• Your instructions
Report how many lines in the rows below contain the string "should", treating case as significant. Give only the number.

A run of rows
========
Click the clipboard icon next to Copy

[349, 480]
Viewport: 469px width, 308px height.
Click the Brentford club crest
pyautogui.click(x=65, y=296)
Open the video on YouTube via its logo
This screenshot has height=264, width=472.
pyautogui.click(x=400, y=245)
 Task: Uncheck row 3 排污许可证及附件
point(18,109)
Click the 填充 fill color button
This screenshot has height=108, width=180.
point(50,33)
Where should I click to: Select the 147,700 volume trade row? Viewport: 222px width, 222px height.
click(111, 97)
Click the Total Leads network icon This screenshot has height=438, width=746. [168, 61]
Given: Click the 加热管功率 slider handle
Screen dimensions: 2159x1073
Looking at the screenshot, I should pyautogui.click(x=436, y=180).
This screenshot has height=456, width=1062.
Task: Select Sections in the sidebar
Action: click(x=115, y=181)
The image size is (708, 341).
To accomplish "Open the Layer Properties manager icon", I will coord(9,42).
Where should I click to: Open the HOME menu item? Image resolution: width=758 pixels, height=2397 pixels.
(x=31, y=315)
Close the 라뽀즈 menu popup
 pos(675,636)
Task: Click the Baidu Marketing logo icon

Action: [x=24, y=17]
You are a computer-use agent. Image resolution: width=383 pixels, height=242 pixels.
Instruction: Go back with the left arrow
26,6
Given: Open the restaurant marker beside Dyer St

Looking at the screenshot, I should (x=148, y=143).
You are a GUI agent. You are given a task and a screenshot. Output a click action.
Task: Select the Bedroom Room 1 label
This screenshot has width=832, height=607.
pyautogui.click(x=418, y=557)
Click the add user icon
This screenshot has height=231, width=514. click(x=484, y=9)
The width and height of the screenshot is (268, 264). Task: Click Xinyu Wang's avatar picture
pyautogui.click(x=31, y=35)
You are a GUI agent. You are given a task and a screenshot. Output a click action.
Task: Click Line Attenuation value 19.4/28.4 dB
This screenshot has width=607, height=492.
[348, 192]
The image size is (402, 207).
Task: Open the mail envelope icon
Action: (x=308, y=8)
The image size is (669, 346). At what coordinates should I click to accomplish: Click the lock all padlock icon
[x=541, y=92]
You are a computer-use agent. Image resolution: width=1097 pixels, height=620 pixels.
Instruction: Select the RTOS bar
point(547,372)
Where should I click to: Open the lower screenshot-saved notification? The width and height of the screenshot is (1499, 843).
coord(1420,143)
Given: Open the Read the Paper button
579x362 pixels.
========
• Complete response
6